Nunca supe abrir puertas, quizá por su afán de cerrarse y pillarme los dedos cuando intentaba salir.
Nunca supe cómo encajar la llave en un corazón y dejarlo a la intemperie, abrirlo, exponerlo y que entonces —completamente desnudo y vulnerable— la gente paseara por su interior, con los cristales rotos de las ventanas esparcidos por el suelo, el frío que entra por los huecos sin tapar y las pareces salpicadas de arañazos por la rabia contenida.
Devoro cada resquicio de luz que queda atrapado en la telaraña de sufrimiento que llevo tejiendo años allí encerrada. Yo misma creé este laberinto, prisión para unos y refugio para mí.

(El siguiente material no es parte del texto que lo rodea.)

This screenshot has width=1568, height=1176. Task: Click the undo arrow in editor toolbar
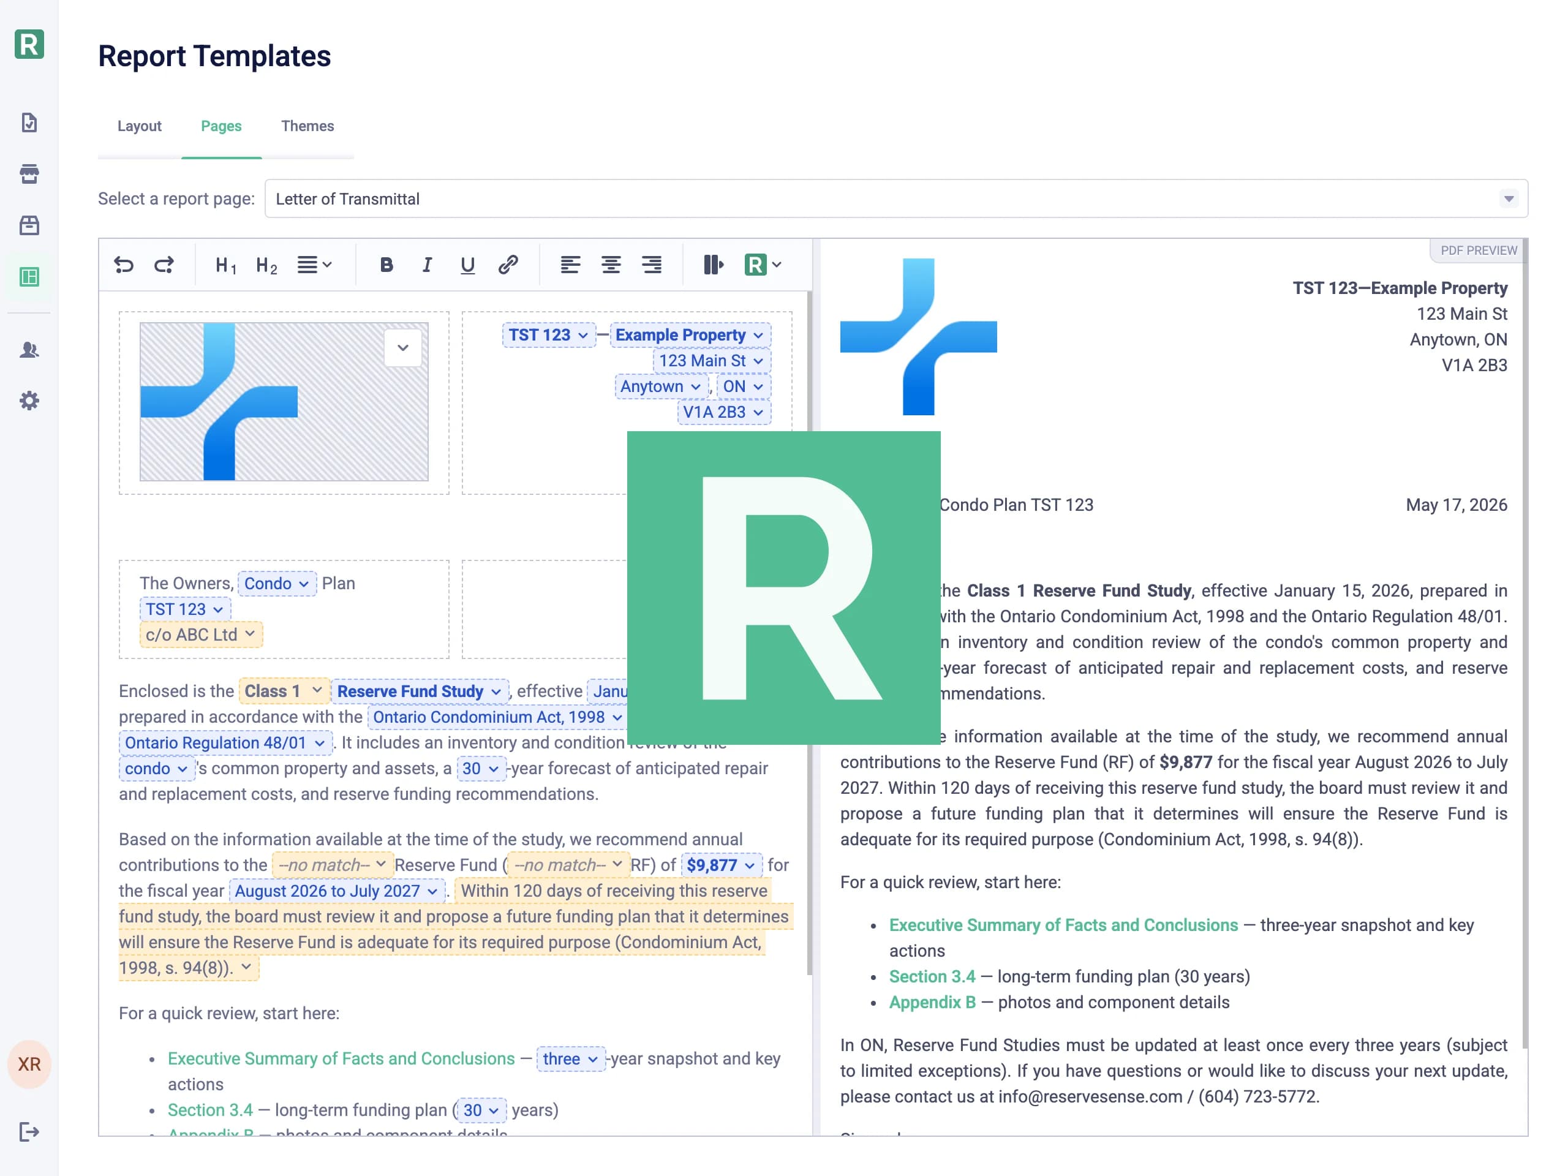123,265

Pero las manos me duelen de buscar la forma de encajar la llave donde no es, el cuerpo me arde por intentar tirar a la fuerza las barreras que se me ponen por el camino y los pies me duelen por los cristales rotos, pero lo que más me duele es esta habitación que palpita —a veces laberinto, a veces corazón— y cada vez se me hace más pequeña porque este vacío es demasiado ensordecedor como para encontrar el oxígeno que me deje respirar.
He transformado la llave en un libro. Este es mi corazón, mis trece vidas.